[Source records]
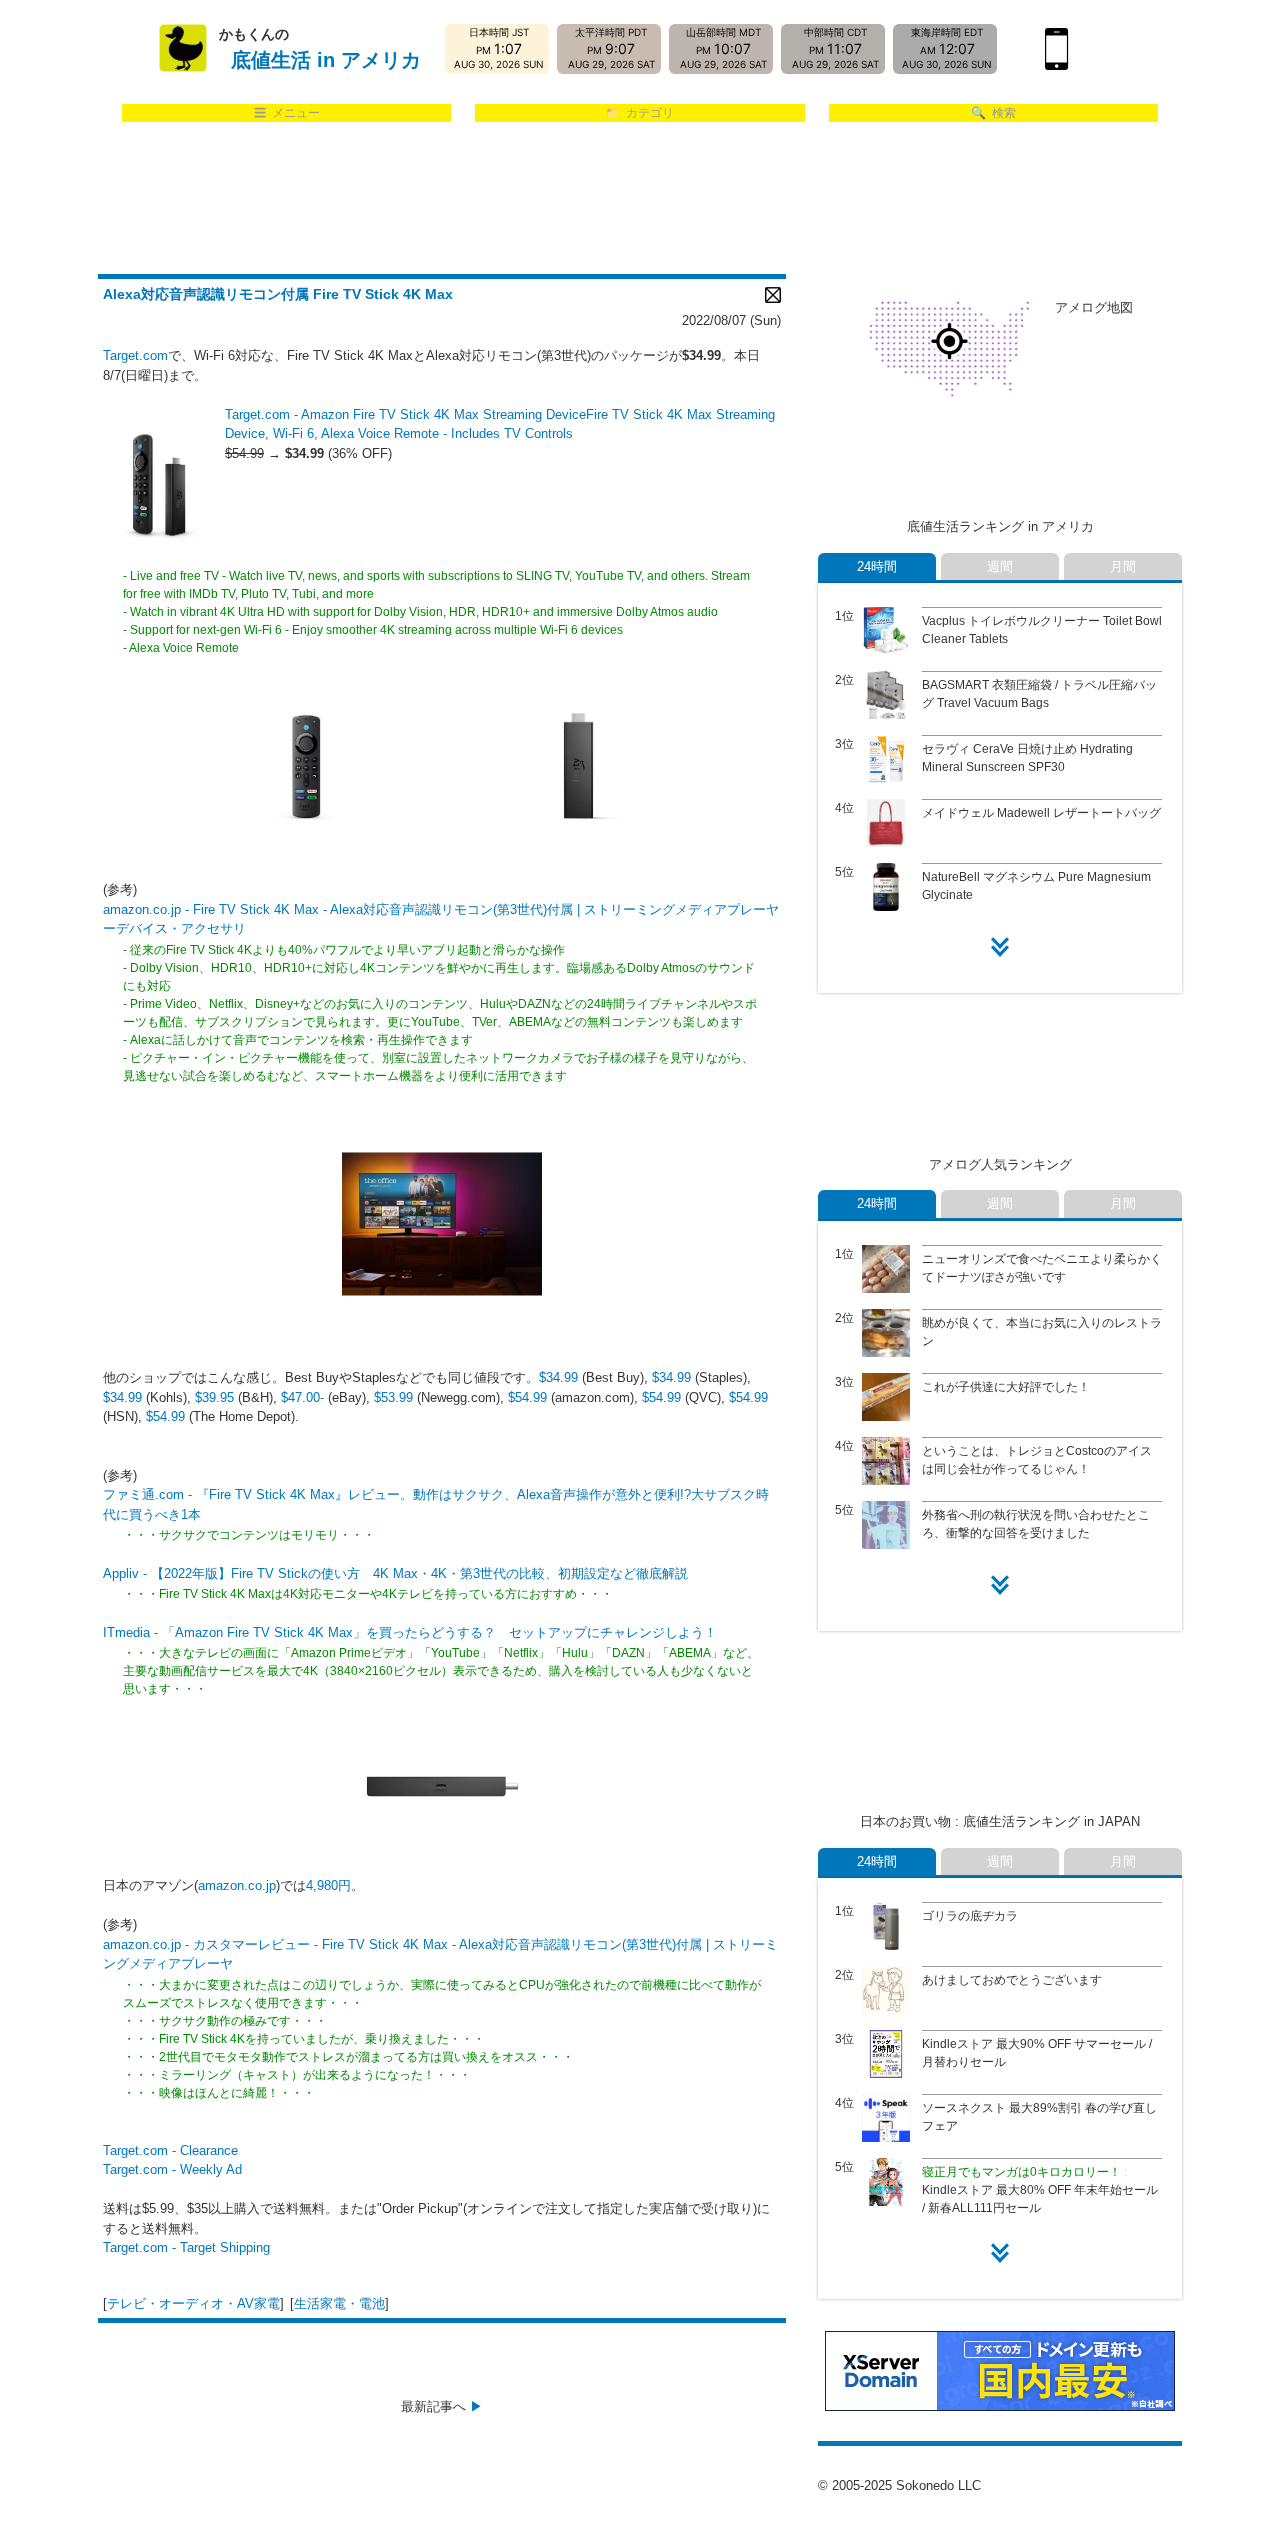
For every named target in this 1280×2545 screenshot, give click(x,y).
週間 (1000, 566)
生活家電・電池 (339, 2303)
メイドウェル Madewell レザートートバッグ (1041, 813)
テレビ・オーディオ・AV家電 (193, 2303)
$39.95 (214, 1397)
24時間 (877, 566)
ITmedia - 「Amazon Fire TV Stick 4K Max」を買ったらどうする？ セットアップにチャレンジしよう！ (410, 1632)
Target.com (135, 355)
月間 (1123, 566)
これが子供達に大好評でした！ (1006, 1387)
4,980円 (328, 1885)
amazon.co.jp (237, 1885)
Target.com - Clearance (170, 2150)
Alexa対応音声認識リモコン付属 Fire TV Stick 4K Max (278, 294)
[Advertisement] (640, 199)
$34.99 (558, 1377)
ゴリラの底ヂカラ (970, 1916)
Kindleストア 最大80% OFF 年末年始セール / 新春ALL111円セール (1040, 2190)
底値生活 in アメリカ (326, 60)
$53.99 (393, 1397)
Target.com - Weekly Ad (172, 2169)
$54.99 (527, 1397)
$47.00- (302, 1397)
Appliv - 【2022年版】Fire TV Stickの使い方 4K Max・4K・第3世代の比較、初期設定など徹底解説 (395, 1573)
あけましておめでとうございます (1012, 1980)
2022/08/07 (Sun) (731, 320)
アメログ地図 (1094, 307)
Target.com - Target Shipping (186, 2247)
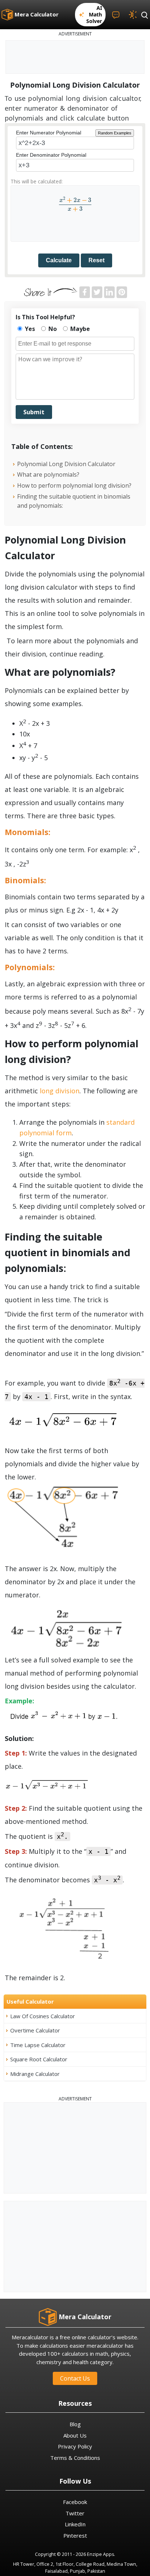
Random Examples (114, 133)
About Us (75, 2435)
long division (59, 1090)
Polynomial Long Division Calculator (66, 464)
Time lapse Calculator (38, 2045)
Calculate (59, 260)
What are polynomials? (48, 474)
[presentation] (75, 204)
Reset (96, 260)
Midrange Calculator (35, 2073)
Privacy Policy (75, 2446)
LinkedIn (75, 2524)
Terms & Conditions (75, 2457)
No (52, 329)
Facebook (75, 2501)
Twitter (75, 2513)
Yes (29, 329)
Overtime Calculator (35, 2030)
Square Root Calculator (38, 2059)
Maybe (79, 329)
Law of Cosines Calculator (42, 2016)
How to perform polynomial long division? (74, 485)
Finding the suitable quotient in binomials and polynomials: (73, 501)
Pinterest (75, 2535)
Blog (75, 2424)
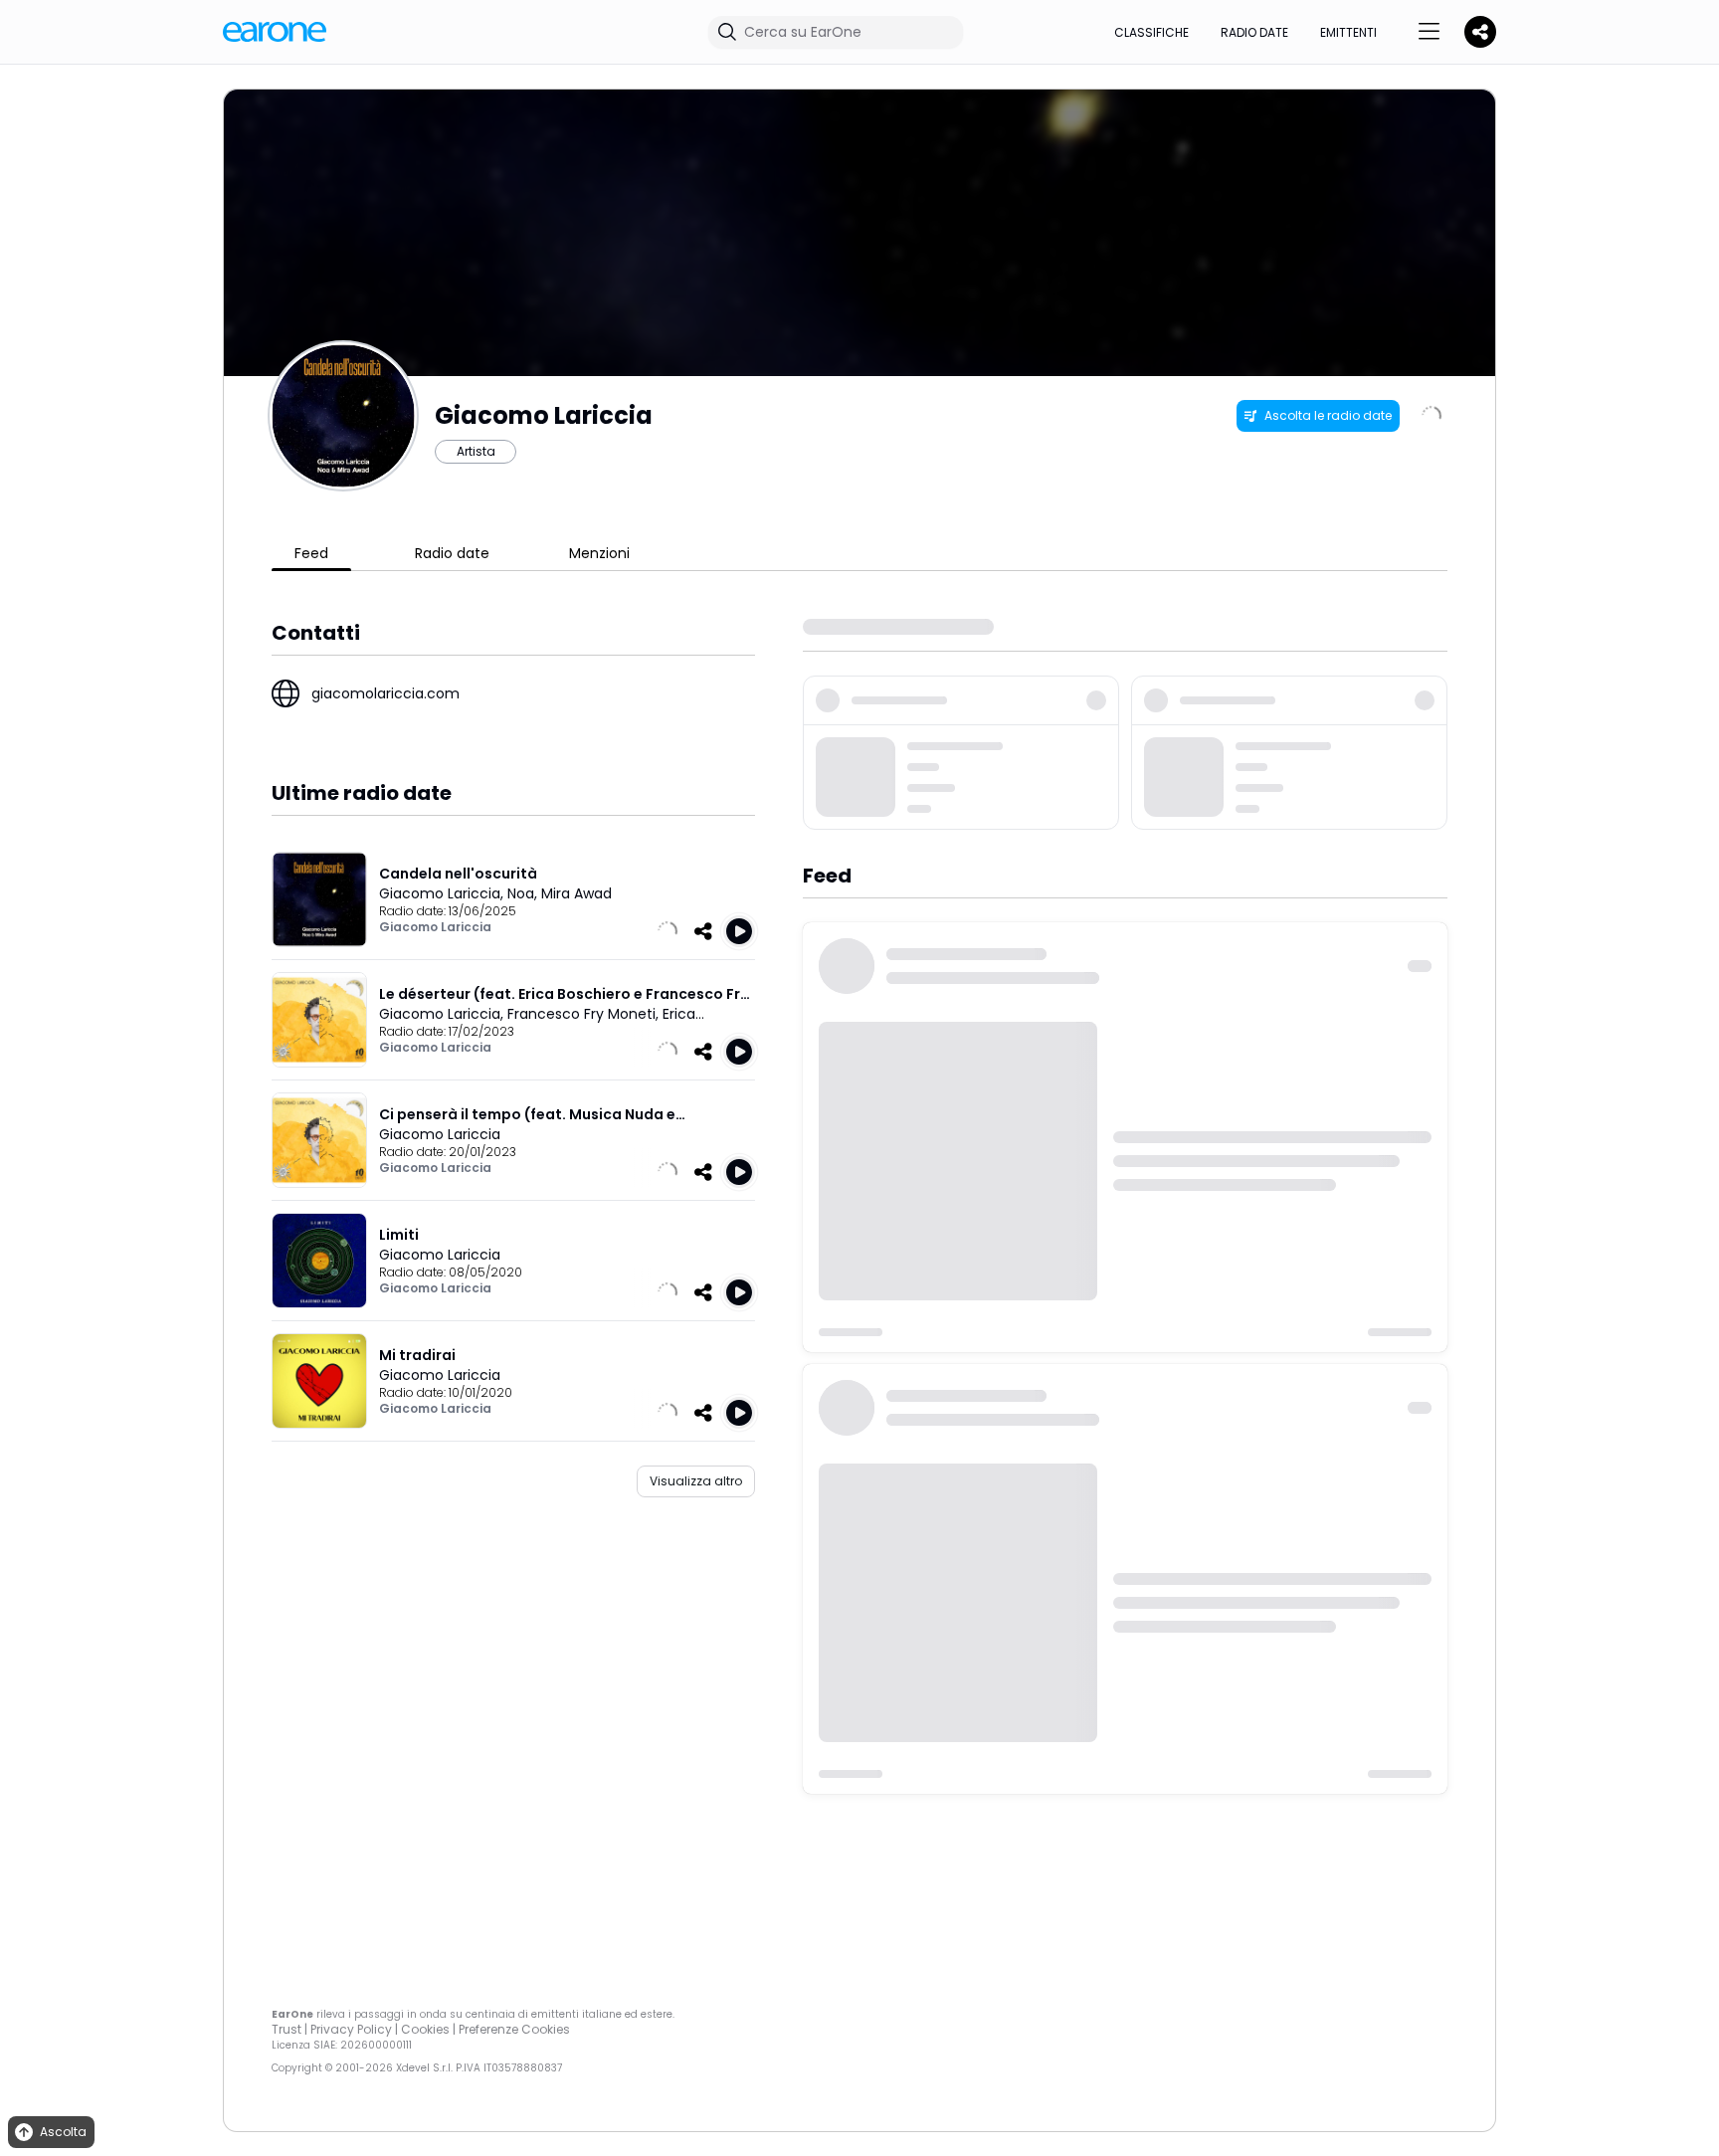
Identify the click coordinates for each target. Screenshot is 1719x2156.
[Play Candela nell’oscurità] (739, 931)
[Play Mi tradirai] (739, 1413)
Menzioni (599, 553)
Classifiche (1151, 32)
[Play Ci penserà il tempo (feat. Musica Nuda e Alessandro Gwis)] (739, 1172)
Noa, (524, 893)
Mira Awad (576, 893)
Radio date (1254, 32)
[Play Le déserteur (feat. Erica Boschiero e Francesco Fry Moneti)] (739, 1052)
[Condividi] (703, 931)
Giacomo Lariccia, (443, 893)
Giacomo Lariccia (435, 926)
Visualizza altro (696, 1480)
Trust (286, 2029)
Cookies (425, 2029)
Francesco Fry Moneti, (585, 1014)
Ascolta (63, 2131)
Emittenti (1348, 32)
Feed (311, 553)
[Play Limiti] (739, 1292)
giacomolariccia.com (385, 693)
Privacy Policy (351, 2029)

§ Task directions:
Restate the entries verbatim, without pictures.

§ Exercise answer:
For every named target in this 1280×2545 screenshot, give click(x,y).
週間 (1000, 566)
生活家電・電池 (339, 2303)
メイドウェル Madewell レザートートバッグ (1041, 813)
テレビ・オーディオ・AV家電 (193, 2303)
$39.95 (214, 1397)
24時間 (877, 566)
ITmedia - 「Amazon Fire TV Stick 4K Max」を買ったらどうする？ セットアップにチャレンジしよう！ (410, 1632)
Target.com (135, 355)
月間 (1123, 566)
これが子供達に大好評でした！ (1006, 1387)
4,980円 (328, 1885)
amazon.co.jp (237, 1885)
Target.com - Clearance (170, 2150)
Alexa対応音声認識リモコン付属 Fire TV Stick 4K Max (278, 294)
[Advertisement] (640, 199)
$34.99 (558, 1377)
ゴリラの底ヂカラ (970, 1916)
Kindleストア 最大80% OFF 年末年始セール / 新春ALL111円セール (1040, 2190)
底値生活 in アメリカ (326, 60)
$53.99 (393, 1397)
Target.com - Weekly Ad (172, 2169)
$54.99 (527, 1397)
$47.00- (302, 1397)
Appliv - 【2022年版】Fire TV Stickの使い方 4K Max・4K・第3世代の比較、初期設定など徹底解説 (395, 1573)
あけましておめでとうございます (1012, 1980)
2022/08/07 (Sun) (731, 320)
アメログ地図 (1094, 307)
Target.com - Target Shipping (186, 2247)
Random Examples (114, 133)
About Us (75, 2435)
long division (59, 1090)
Polynomial Long Division Calculator (66, 464)
Time lapse Calculator (38, 2045)
Calculate (59, 260)
What are polynomials? (48, 474)
[presentation] (75, 204)
Reset (96, 260)
Midrange Calculator (35, 2073)
Privacy Policy (75, 2446)
LinkedIn (75, 2524)
Terms & Conditions (75, 2457)
No (52, 329)
Facebook (75, 2501)
Twitter (75, 2513)
Yes (29, 329)
Overtime Calculator (35, 2030)
Square Root Calculator (38, 2059)
Maybe (79, 329)
Law of Cosines Calculator (42, 2016)
How to perform polynomial long division? (74, 485)
Finding the suitable quotient in binomials and polynomials: (73, 501)
Pinterest (75, 2535)
Blog (75, 2424)
Identify the click coordinates for each target. Screenshot is 1719x2156.
[Play Candela nell’oscurità] (739, 931)
[Play Mi tradirai] (739, 1413)
Menzioni (599, 553)
Classifiche (1151, 32)
[Play Ci penserà il tempo (feat. Musica Nuda e Alessandro Gwis)] (739, 1172)
Noa, (524, 893)
Mira Awad (576, 893)
Radio date (1254, 32)
[Play Le déserteur (feat. Erica Boschiero e Francesco Fry Moneti)] (739, 1052)
[Condividi] (703, 931)
Giacomo Lariccia, (443, 893)
Giacomo Lariccia (435, 926)
Visualizza altro (696, 1480)
Trust (286, 2029)
Cookies (425, 2029)
Francesco Fry Moneti, (585, 1014)
Ascolta (63, 2131)
Emittenti (1348, 32)
Feed (311, 553)
[Play Limiti] (739, 1292)
giacomolariccia.com (385, 693)
Privacy Policy (351, 2029)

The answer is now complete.